• [WHAT YOU ARE ASKED TO DO]
Copy out all of the records. Keep every word exact.

• [SOURCE MATERIAL]

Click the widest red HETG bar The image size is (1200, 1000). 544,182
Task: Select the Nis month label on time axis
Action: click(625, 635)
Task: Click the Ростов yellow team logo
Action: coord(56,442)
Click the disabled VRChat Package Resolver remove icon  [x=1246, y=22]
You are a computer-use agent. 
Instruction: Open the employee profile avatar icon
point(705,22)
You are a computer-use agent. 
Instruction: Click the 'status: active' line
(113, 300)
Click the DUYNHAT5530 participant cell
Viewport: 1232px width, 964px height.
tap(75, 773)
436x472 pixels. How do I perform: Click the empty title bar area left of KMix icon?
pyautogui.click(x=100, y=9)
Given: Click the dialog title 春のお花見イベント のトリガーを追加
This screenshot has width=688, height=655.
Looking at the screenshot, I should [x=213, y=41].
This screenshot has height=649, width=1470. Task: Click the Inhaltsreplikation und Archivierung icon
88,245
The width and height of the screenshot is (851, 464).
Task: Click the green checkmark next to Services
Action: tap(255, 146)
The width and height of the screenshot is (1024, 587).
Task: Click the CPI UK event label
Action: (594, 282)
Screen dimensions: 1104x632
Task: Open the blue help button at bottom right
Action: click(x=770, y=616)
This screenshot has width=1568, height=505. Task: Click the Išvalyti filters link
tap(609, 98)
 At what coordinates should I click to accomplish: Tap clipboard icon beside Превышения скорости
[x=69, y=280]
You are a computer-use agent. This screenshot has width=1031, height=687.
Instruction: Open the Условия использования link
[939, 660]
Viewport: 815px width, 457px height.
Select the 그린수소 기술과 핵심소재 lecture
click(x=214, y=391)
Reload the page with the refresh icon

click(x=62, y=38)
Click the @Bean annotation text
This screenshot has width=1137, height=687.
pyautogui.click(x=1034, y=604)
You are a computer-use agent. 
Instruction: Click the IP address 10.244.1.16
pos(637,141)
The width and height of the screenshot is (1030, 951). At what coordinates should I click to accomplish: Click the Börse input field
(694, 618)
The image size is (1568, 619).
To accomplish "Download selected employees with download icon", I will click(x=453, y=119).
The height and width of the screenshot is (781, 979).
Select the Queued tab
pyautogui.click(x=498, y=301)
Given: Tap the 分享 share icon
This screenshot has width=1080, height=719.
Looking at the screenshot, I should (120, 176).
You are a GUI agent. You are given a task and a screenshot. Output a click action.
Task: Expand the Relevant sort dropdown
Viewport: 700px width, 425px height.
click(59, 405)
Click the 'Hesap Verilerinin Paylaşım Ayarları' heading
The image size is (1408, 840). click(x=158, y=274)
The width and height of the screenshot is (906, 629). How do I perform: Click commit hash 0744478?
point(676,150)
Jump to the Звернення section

• [RESPONSE]
Click the widest red HETG bar The image size is (1200, 1000). 544,182
Task: Select the Nis month label on time axis
Action: click(625, 635)
Task: Click the Ростов yellow team logo
Action: coord(56,442)
Click the disabled VRChat Package Resolver remove icon  [x=1246, y=22]
You are a computer-use agent. 
Instruction: Open the employee profile avatar icon
point(705,22)
You are a computer-use agent. 
Instruction: Click the 'status: active' line
(113, 300)
Click the DUYNHAT5530 participant cell
Viewport: 1232px width, 964px height.
tap(75, 773)
436x472 pixels. How do I perform: Click the empty title bar area left of KMix icon?
pyautogui.click(x=100, y=9)
Given: Click the dialog title 春のお花見イベント のトリガーを追加
This screenshot has width=688, height=655.
Looking at the screenshot, I should [x=213, y=41].
This screenshot has height=649, width=1470. Task: Click the Inhaltsreplikation und Archivierung icon
88,245
The width and height of the screenshot is (851, 464).
Task: Click the green checkmark next to Services
Action: tap(255, 146)
The width and height of the screenshot is (1024, 587).
Task: Click the CPI UK event label
Action: (594, 282)
Screen dimensions: 1104x632
Task: Open the blue help button at bottom right
Action: click(x=770, y=616)
This screenshot has width=1568, height=505. Task: Click the Išvalyti filters link
tap(609, 98)
 At what coordinates should I click to accomplish: Tap clipboard icon beside Превышения скорости
[x=69, y=280]
You are a computer-use agent. This screenshot has width=1031, height=687.
Instruction: Open the Условия использования link
[939, 660]
Viewport: 815px width, 457px height.
Select the 그린수소 기술과 핵심소재 lecture
click(x=214, y=391)
Reload the page with the refresh icon

click(x=62, y=38)
Click the @Bean annotation text
This screenshot has width=1137, height=687.
pyautogui.click(x=1034, y=604)
You are a computer-use agent. 
Instruction: Click the IP address 10.244.1.16
pos(637,141)
The width and height of the screenshot is (1030, 951). At what coordinates should I click to accomplish: Click the Börse input field
(694, 618)
The image size is (1568, 619).
To accomplish "Download selected employees with download icon", I will click(x=453, y=119).
The height and width of the screenshot is (781, 979).
Select the Queued tab
pyautogui.click(x=498, y=301)
Given: Tap the 分享 share icon
This screenshot has width=1080, height=719.
Looking at the screenshot, I should (120, 176).
You are a GUI agent. You are given a task and a screenshot. Output a click action.
Task: Expand the Relevant sort dropdown
Viewport: 700px width, 425px height.
click(59, 405)
Click the 'Hesap Verilerinin Paylaşım Ayarları' heading
The image size is (1408, 840). click(x=158, y=274)
The width and height of the screenshot is (906, 629). How do I perform: Click commit hash 0744478?
point(676,150)
Jump to the Звернення section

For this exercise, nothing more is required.